Task requirements:
a: Reproduce the article on Prolific Puma word for word, starting at "- Security researchers" and running up to and including "cybercriminal supply chain.".
b: Turn the paragraph of the Prolific Puma article that begins "“This is remarkable because" into a short bulleted list that keeps its main facts.
c: Go on with the article about Prolific Puma, picking up after its final paragraph.

Excerpted passage:

################

- Security researchers at Infoblox have uncovered Prolific Puma’s malicious URL-shortening operations for other cybercriminals.
- The threat actor has been stealthily operating for more than four, serving cybercriminals engaged in phishing and malware delivery.
- Prolific Puma is a significant part of the cybercriminal supply chain.
A week after discovering the persistent DNS threat actor Open Tangle, security researchers at Infoblox have uncovered an old but unknown threat actor more than four years after it commenced malicious operations. Called Prolific Puma, the actor has been stealthily providing URL-shortening services for malware and phishing scams conducted by other cybercriminals.
Prolific Puma is a domain name server (DNS) threat actor facilitating numerous downstream malicious operations, thus making it a significant part of the $8 trillion cybercrime economy, said Infoblox, a networking-focused cybersecurity company.
Infoblox noted, “Prolific Puma is remarkable because they have been able to facilitate malicious activities for over 18 months and have gone unnoticed by the security industry. With a massive collection of domain names, they are able to distribute malicious traffic and evade detection.”
Most unique domain names registered were from the United States. Krebs on Security recently pointed out that U.S. domains consistently feature among the most used in phishing attacks in the year past.
“This is remarkable because, according to the usTLD Nexus Requirements Policy, only U.S. citizens, or U.S.-affiliated businesses are eligible to register domains in it,” Infoblox wrote. “Moreover, the usTLD requires transparency; no domain names may be registered privately. As a result, the email address, name, street address, and phone number associated with the domain are publicly available. While this might seem a likely deterrent to crime, it has not been effective; the usTLD is well-known for abuse.”

################

Extracted records:

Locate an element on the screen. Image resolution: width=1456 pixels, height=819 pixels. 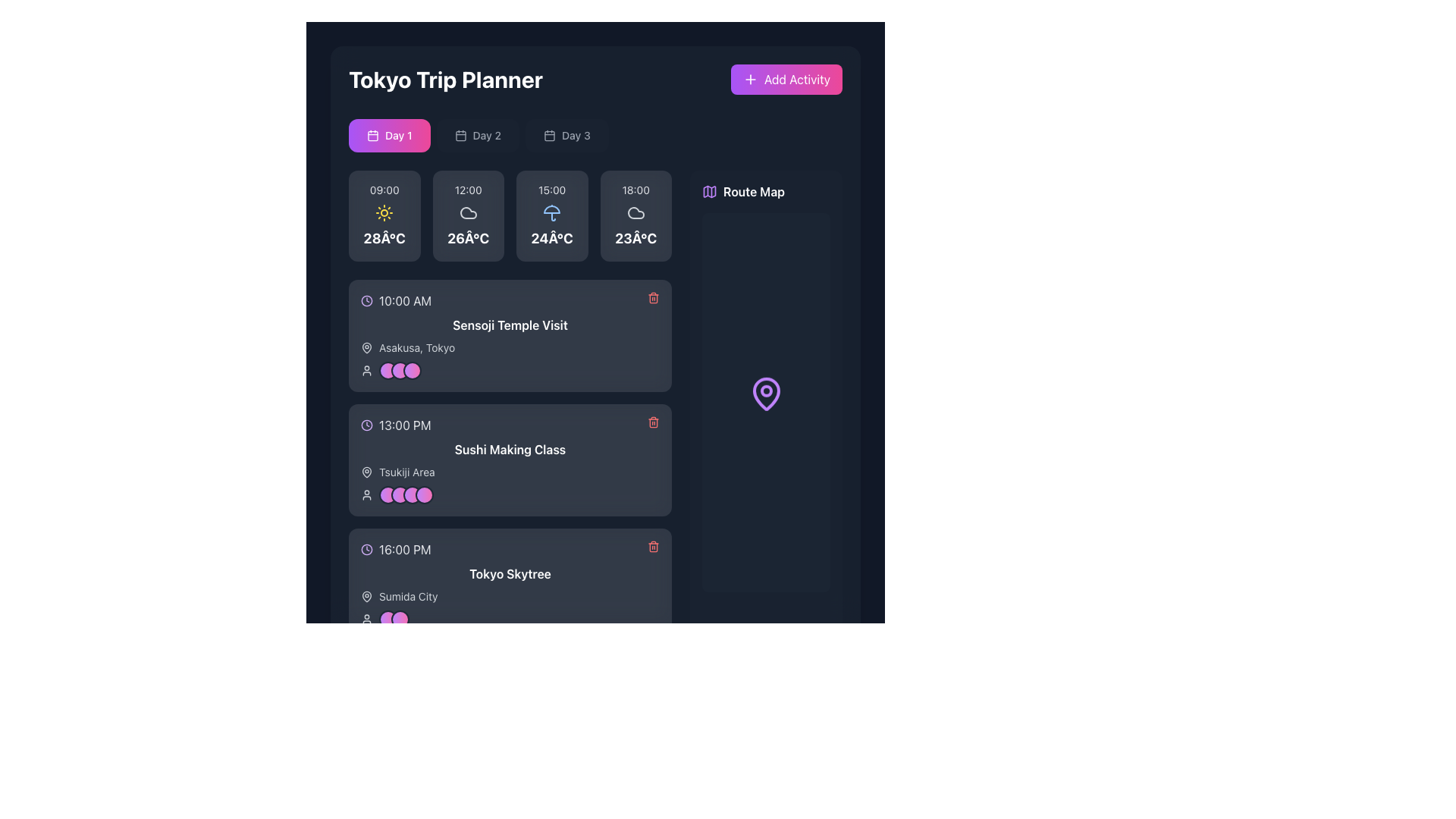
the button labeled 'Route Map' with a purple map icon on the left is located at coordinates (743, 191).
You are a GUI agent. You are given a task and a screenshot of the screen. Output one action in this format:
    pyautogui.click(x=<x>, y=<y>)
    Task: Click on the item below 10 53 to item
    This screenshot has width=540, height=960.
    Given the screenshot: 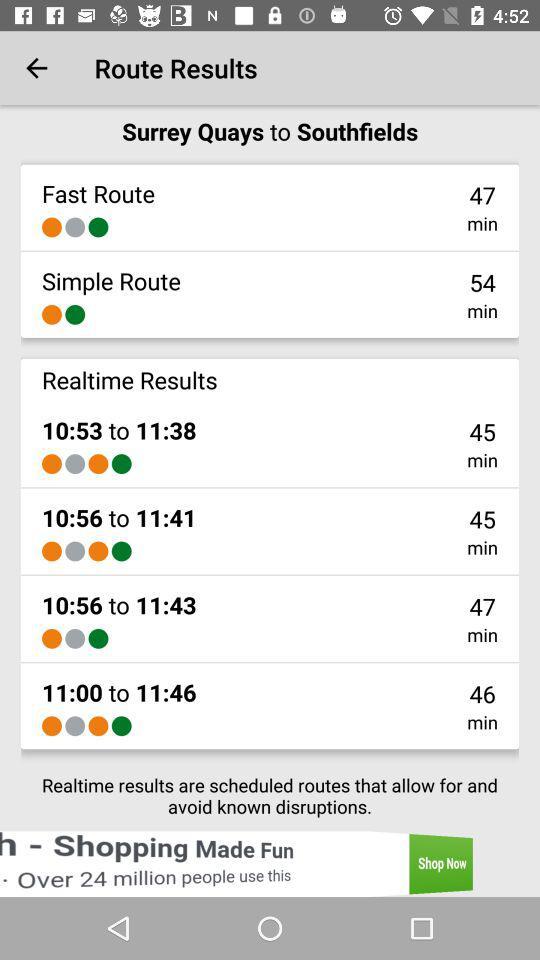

################

Outputs in order:
a:
- Security researchers at Infoblox have uncovered Prolific Puma’s malicious URL-shortening operations for other cybercriminals.
- The threat actor has been stealthily operating for more than four, serving cybercriminals engaged in phishing and malware delivery.
- Prolific Puma is a significant part of the cybercriminal supply chain.

b:
- Infoblox calls this remarkable because, under the usTLD Nexus Requirements Policy, only U.S. citizens or U.S.-affiliated businesses may register usTLD domains.
- The usTLD also requires transparency, so no domain names may be registered privately.
- As a result, the email address, name, street address, and phone number linked to each domain are public.
- This might seem likely to deter crime, but it has not worked. The usTLD is well known for abuse.

c:
Prolific Puma leverages the name NameSilo to register as a .us domain using fake, unverified details and pays for them using Bitcoin.
See More: Battling Phishing and Business Email Compromise Attacks
Even though Prolific Puma has been active for over four years, Infoblox first noticed its activity only six months ago using a registered domain generation algorithm (RDGA) detector. The company has since been tracking Prolific Puma, a name the company bestowed on the actor because of its rapid expansion and its consistent use of an email address referencing the song October 33 by the band Black Pumas.
Role of Prolific Puma in the Phishing Supply Chain
Prolific Puma generates shortened three to seven-character-long alphanumeric, pseudo-random URLs. And since the threat actor uses RDGA, cybercriminals can evade detection and become more successful in phishing by leveraging actual registered domains, thus eliminating chances of error in command-and-control (C2) operations, which is a major drawback in using domain generation algorithms (DGAs).
A phishing attack uses a shortened URL from Prolific Puma, which obfuscates the actual destination. Targets are directed to malicious landing pages where they may be tricked into divulging sensitive information. It can also serve as a delivery point for malware.
Here’s what a phishing attack using a shortened Prolific Puma URL looks like:
Since April 2022, Prolific Puma has registered between 35,000 and 75,000 unique domain names, peaking at 800 domains created in one day. The table below shows some examples of domains registered by Prolific Puma on different TLDs containing three to four-character-long domain labels.
James McQuiggan, security awareness advocate at KnowBe4, told Spiceworks, “Organizations want to ensure they invest in advanced DNS monitoring and anti-phishing tools, and to protect the users, provide frequent cybersecurity awareness training to recognize and combat these threats. Users can use link preview tools or URL un-shortening services to reveal the destination URL before clicking. They should also hover over the link to see where it leads and check the URL for misspellings or other anomalies.”